▶ [WHAT YOU SHOULD DO]:
Every entry that follows should be reproduced exactly.

------------------------------

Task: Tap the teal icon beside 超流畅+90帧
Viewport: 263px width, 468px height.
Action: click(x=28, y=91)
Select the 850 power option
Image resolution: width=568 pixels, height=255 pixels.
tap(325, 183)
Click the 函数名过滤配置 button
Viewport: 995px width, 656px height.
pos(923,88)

------------------------------

▶ [EXERCISE OUTPUT]:
Task: Tap the teal icon beside 超流畅+90帧
Viewport: 263px width, 468px height.
Action: click(x=28, y=91)
Select the 850 power option
Image resolution: width=568 pixels, height=255 pixels.
tap(325, 183)
Click the 函数名过滤配置 button
Viewport: 995px width, 656px height.
pos(923,88)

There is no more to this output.